Game development is a fun and rewarding process, even without compensation, but the potential exists to start a career, or side job, selling games on the App Store. Successfully promoting and marketing your game is an important task. I will outline your options and start you down the path to monetization.

 

New in Swift 3


The biggest feature in Swift 3 is syntax compatibility and stability. Apple is trying to refine its young, shifting language into its final foundational shape. Each successive update of Swift has introduced breaking syntax changes that made older code incompatible with the newest version of Swift; this is very inconvenient for developers. Going forward, Swift 3 aims to reach maturity and maintain source compatibility with future releases of the language. Swift 3 also features the following:

  • A package manager that will help grow the ecosystem

  • A more consistent, readable API and API guidelines that often result in less code for the same result

  • Improved tooling and bug fixes in the IDE, Xcode

  • Many small syntax improvements in consistency and clarity

Swift has already made tremendous steps forward as a powerful, young language. Now Apple is working on polishing Swift into a mature, production-ready tool. The overall developer experience improves with Swift 3.

 

Setting up your development environment


Learning a new development environment can be a roadblock. Luckily, Apple provides some excellent tools for iOS developers. We will start our journey by installing Xcode.

Introducing and installing Xcode

Xcode is Apple's Integrated Development Environment (IDE). You will need Xcode to create your game projects, write and debug your code, and build your project for the App Store. Xcode also comes bundled with an iOS simulator to test your game on virtualized iPhones and iPads on your computer.

Apple praises Xcode as "an incredibly productive environment for building amazing apps for Mac, iPhone, and iPad" .

To install Xcode, search for Xcode in the AppStore, or visit http://developer.apple.com and select Developer and then Xcode.

Note

Swift is continually evolving and each new Xcode release brings changes to Swift. If you run into errors because Swift has changed, you can always use Xcode's built-in syntax update tool. Simply use Xcode's Edit | Convert to Latest Syntax option to update your code.

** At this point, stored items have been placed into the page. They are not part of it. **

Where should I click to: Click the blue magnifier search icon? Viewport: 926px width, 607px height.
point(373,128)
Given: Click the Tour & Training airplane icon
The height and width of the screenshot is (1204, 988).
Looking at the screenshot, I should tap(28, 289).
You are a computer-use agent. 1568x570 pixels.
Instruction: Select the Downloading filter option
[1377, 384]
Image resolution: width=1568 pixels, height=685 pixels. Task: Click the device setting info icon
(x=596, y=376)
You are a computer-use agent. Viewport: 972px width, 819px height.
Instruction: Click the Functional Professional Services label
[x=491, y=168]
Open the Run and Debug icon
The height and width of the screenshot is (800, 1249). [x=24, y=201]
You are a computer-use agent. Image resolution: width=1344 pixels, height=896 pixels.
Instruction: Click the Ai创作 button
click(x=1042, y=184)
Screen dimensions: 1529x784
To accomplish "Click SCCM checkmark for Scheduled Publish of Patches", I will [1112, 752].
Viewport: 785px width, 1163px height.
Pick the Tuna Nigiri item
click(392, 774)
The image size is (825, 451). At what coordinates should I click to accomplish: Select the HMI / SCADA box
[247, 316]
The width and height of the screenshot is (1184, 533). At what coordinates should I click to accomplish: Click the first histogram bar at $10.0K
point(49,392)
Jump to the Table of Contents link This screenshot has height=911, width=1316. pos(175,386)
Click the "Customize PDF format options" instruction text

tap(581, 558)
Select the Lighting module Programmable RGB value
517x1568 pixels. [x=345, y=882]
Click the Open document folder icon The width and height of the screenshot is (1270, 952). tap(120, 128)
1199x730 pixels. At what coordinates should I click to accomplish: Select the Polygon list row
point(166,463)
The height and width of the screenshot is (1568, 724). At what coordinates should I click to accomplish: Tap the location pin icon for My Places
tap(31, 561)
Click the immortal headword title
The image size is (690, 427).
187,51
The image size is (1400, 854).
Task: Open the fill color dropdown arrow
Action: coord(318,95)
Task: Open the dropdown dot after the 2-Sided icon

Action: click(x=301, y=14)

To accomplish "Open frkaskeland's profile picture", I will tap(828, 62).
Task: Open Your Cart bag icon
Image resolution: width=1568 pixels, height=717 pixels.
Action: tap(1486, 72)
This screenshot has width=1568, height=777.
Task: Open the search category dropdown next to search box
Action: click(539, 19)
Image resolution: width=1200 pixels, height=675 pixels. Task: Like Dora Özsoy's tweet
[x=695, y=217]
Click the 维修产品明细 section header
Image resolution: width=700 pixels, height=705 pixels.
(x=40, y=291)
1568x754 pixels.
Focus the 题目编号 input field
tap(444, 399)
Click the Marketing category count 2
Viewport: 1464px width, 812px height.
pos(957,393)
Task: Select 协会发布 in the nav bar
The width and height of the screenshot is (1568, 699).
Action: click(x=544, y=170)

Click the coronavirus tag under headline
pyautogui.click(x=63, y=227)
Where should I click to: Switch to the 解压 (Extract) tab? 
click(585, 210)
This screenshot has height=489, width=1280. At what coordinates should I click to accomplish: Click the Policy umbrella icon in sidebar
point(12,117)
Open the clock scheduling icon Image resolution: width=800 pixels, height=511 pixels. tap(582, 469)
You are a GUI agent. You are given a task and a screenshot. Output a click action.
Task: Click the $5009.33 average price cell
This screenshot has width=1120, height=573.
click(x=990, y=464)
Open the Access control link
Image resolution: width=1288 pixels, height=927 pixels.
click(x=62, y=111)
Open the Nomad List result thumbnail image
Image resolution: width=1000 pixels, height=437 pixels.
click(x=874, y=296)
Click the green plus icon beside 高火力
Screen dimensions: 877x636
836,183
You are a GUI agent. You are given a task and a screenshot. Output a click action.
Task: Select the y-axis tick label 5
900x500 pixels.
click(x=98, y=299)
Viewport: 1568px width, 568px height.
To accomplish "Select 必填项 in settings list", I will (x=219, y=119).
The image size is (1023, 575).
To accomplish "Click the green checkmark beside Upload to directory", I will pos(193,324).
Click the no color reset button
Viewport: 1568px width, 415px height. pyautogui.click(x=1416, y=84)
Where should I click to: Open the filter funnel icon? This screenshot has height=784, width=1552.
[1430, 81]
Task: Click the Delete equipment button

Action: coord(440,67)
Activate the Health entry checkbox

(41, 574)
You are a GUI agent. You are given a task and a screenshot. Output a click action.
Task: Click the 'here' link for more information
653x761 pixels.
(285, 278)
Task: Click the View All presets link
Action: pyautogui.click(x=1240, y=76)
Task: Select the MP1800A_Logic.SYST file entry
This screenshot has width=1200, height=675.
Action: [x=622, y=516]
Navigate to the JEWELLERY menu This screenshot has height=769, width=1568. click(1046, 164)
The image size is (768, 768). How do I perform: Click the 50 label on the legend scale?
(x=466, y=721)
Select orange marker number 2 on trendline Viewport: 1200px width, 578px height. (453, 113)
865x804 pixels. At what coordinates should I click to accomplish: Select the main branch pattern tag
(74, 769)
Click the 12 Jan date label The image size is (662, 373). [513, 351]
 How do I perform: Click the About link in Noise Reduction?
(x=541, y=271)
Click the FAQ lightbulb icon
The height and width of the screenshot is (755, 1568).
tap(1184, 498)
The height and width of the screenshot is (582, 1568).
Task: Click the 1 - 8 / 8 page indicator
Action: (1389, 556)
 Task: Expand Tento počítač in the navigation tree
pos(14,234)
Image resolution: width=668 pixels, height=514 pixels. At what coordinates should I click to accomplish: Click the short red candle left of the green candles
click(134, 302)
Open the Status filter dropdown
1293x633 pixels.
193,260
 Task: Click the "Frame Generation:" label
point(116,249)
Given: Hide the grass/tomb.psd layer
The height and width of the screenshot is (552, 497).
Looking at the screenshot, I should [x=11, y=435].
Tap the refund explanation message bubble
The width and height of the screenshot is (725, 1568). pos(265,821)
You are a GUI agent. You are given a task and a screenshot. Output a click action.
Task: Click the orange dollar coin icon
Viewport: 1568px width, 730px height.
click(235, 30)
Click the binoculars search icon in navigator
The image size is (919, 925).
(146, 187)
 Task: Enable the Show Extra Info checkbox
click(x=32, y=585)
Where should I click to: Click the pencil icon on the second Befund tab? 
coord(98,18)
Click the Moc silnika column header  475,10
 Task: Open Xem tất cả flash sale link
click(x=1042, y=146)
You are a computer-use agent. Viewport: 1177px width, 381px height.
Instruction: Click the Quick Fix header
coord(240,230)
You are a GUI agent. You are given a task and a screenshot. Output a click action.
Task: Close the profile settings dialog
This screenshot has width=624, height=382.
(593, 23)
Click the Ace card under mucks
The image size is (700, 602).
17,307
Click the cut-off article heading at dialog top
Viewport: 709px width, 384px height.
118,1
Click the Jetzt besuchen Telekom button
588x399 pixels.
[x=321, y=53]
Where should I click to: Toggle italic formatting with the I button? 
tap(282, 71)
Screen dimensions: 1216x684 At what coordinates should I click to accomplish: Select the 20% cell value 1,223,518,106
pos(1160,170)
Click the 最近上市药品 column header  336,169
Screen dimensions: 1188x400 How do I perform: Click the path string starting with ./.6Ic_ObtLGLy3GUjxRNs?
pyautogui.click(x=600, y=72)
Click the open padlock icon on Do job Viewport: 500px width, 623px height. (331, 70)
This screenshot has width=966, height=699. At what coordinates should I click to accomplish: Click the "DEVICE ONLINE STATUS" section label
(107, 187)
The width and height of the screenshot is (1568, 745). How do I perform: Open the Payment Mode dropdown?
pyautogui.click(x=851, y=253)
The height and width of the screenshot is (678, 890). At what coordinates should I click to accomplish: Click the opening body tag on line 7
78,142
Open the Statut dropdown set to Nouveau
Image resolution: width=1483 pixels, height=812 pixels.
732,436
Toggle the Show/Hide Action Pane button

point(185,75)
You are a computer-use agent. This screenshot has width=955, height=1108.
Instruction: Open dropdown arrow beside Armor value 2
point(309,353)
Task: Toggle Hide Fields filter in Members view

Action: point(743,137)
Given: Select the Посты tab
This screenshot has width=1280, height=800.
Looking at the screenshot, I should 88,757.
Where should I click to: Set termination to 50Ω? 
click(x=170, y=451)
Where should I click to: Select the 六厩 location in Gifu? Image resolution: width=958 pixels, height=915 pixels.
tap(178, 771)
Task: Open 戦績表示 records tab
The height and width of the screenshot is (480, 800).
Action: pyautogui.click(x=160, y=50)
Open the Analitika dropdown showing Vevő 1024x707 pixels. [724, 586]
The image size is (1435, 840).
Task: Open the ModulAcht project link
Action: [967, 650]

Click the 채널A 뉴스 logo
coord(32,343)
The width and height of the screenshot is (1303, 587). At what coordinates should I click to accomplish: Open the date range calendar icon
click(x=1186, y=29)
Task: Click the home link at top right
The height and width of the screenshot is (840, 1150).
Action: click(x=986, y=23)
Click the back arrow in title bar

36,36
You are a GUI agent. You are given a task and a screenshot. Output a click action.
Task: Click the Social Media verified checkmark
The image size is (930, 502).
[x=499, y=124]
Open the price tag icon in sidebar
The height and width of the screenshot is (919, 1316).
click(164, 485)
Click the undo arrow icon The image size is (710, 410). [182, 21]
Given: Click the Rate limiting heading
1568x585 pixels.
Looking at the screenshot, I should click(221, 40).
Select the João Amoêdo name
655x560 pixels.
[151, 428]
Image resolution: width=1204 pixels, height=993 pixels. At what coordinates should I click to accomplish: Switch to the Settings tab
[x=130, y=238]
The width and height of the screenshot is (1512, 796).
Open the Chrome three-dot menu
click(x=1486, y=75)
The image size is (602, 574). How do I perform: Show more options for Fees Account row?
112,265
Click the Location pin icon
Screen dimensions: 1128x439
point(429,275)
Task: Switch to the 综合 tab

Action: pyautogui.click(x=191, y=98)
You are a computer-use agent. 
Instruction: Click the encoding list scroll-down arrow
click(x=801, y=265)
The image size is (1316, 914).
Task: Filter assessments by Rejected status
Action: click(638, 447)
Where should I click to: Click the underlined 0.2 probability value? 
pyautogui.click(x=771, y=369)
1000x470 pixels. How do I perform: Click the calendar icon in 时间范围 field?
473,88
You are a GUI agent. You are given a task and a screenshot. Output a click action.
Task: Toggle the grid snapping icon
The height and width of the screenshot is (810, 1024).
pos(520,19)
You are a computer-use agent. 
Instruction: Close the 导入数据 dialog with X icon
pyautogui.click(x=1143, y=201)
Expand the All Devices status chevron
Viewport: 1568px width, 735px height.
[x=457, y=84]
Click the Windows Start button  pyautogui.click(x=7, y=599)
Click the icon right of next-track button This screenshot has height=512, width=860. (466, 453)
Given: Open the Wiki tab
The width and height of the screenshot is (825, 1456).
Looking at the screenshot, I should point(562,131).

Xcode performs common IDE features to help you write better, faster code. If you have used IDEs in the past, then you are probably familiar with autocompletion, live error highlighting, running and debugging a project, and using a project manager pane to create and organize your files. However, any new program can seem overwhelming at first. We will walk through some common interface functions over the next few pages. I have also found tutorial videos on YouTube to be particularly helpful if you are stuck. Most common search queries result in helpful videos.

Creating our first Swift game

Do you have Xcode installed? Let's see some game code in action in the simulator!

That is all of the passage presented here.